- [WHAT IS REQUIRED]: From the oil price report below, explain in one to three sentences why analysts said part of the WTI decline happened.

Oil plunges again with supply cuts still not big enough

London — Oil prices plunged for a second day in a row on Tuesday on concerns about dwindling global capacity to store more crude and fears that demand may be slow to recover even after countries ease restrictions to combat the coronavirus pandemic.

Brent crude fell 83c, or 4.1%, to $19.16 a barrel at 8.08am GMT, following a 6.8% slide on Monday. US West Texas Intermediate (WTI) crude was down $2.57, or 20%, at $10.21 a barrel. The contract plunged 25% on Monday.

Analysts said part of the WTI decline was due to retail investment vehicles such as exchange-traded funds (ETFs) selling out of the front-month June contract and buying into months later to avert huge losses like last week, when WTI fell below zero.

The US Oil Fund (USO), the largest oil-focused US exchange-traded product, said it would further shift its holdings into later-dated contracts.

- [THE DATA]:
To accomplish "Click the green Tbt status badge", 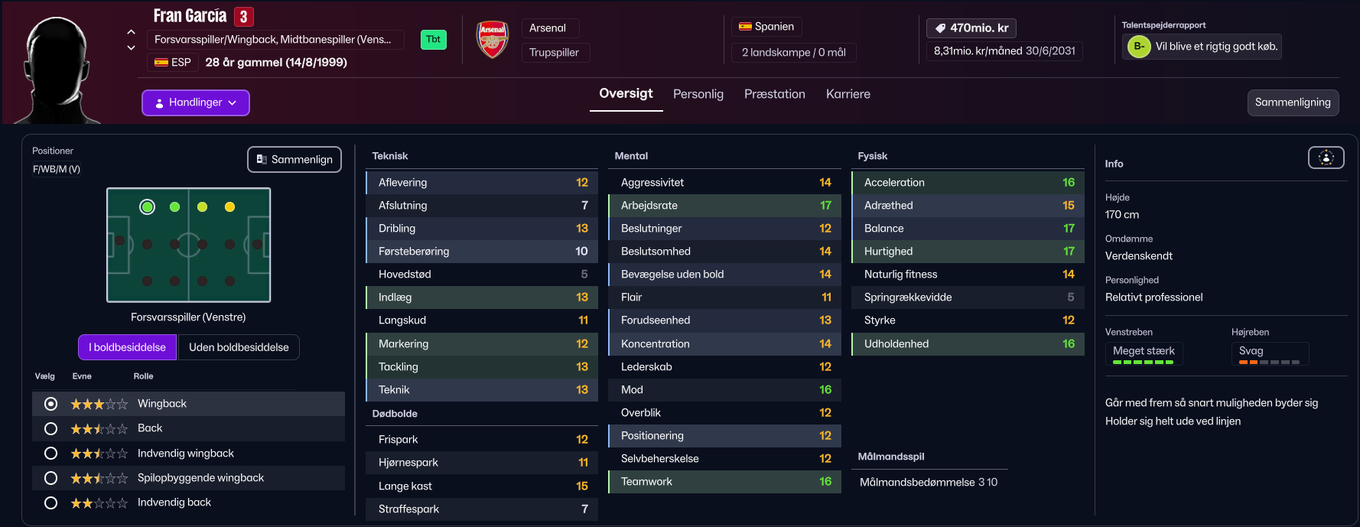I will (433, 40).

- [RESPONSE AREA]: Analysts said retail investment vehicles such as exchange-traded funds were selling out of the front-month June contract and buying into later months. They were doing this to avoid huge losses like those of the week before, when WTI fell below zero.